ACTION ITEM: In the records below, copy the line that contains "Un mese intorno al Sole (60, 1784)" and each line after it, word for word, through the last.

RECORDS SHOWN below:

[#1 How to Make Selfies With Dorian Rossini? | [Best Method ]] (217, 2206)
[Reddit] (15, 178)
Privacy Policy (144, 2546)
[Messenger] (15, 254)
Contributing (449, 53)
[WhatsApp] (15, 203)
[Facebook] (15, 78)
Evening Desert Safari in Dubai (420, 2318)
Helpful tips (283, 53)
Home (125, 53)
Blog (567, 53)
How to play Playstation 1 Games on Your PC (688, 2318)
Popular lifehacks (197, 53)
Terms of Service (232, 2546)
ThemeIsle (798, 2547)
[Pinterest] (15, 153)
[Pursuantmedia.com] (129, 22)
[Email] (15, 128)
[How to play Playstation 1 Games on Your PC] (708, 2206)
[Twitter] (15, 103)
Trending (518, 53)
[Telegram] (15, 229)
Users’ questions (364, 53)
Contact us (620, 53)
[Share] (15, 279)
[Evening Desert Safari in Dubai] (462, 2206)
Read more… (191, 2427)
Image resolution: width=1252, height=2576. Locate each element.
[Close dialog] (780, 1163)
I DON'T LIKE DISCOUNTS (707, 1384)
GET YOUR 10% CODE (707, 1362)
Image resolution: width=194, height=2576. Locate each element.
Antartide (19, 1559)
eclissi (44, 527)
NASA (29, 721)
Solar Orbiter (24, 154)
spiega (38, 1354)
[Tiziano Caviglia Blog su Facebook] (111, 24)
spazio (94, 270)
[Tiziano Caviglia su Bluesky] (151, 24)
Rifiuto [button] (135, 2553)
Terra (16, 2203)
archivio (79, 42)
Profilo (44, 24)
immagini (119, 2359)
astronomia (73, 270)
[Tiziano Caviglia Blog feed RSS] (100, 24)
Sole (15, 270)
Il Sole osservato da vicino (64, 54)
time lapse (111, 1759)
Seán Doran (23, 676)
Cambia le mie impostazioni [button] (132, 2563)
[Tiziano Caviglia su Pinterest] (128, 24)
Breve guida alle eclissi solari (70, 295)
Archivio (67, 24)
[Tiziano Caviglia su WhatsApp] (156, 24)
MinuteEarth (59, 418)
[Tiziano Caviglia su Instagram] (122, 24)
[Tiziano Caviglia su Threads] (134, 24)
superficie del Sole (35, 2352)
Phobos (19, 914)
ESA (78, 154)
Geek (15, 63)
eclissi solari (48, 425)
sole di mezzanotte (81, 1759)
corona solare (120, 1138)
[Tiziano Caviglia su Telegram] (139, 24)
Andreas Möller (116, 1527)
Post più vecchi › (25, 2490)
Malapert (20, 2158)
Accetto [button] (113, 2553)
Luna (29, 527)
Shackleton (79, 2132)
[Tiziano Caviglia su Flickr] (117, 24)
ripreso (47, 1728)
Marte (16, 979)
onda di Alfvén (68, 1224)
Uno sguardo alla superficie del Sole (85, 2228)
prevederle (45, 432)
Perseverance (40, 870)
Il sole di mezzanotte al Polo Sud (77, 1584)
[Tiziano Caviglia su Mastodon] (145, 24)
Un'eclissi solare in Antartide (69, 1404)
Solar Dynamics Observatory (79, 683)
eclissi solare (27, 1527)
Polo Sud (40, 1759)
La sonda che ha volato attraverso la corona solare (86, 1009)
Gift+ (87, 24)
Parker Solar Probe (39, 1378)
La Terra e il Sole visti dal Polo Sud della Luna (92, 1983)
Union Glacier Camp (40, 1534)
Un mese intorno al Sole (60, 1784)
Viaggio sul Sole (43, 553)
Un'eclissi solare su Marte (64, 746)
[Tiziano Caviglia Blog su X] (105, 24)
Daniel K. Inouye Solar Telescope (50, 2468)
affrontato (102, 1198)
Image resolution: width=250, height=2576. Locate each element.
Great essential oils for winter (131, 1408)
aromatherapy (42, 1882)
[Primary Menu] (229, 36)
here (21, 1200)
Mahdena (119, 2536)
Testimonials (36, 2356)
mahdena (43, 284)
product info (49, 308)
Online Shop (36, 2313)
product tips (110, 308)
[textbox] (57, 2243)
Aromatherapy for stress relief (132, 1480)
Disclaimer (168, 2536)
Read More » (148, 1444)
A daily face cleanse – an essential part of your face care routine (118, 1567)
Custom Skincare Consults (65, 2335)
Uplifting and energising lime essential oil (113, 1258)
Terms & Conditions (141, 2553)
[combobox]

End of RECORDS SHOWN.

TASK RESPONSE:
Un mese intorno al Sole (60, 1784)
Viaggio sul Sole (43, 553)
Un'eclissi solare su Marte (64, 746)
[Tiziano Caviglia Blog su X] (105, 24)
Daniel K. Inouye Solar Telescope (50, 2468)
affrontato (102, 1198)
Image resolution: width=250, height=2576. Locate each element.
Great essential oils for winter (131, 1408)
aromatherapy (42, 1882)
[Primary Menu] (229, 36)
here (21, 1200)
Mahdena (119, 2536)
Testimonials (36, 2356)
mahdena (43, 284)
product info (49, 308)
Online Shop (36, 2313)
product tips (110, 308)
[textbox] (57, 2243)
Aromatherapy for stress relief (132, 1480)
Disclaimer (168, 2536)
Read More » (148, 1444)
A daily face cleanse – an essential part of your face care routine (118, 1567)
Custom Skincare Consults (65, 2335)
Uplifting and energising lime essential oil (113, 1258)
Terms & Conditions (141, 2553)
[combobox]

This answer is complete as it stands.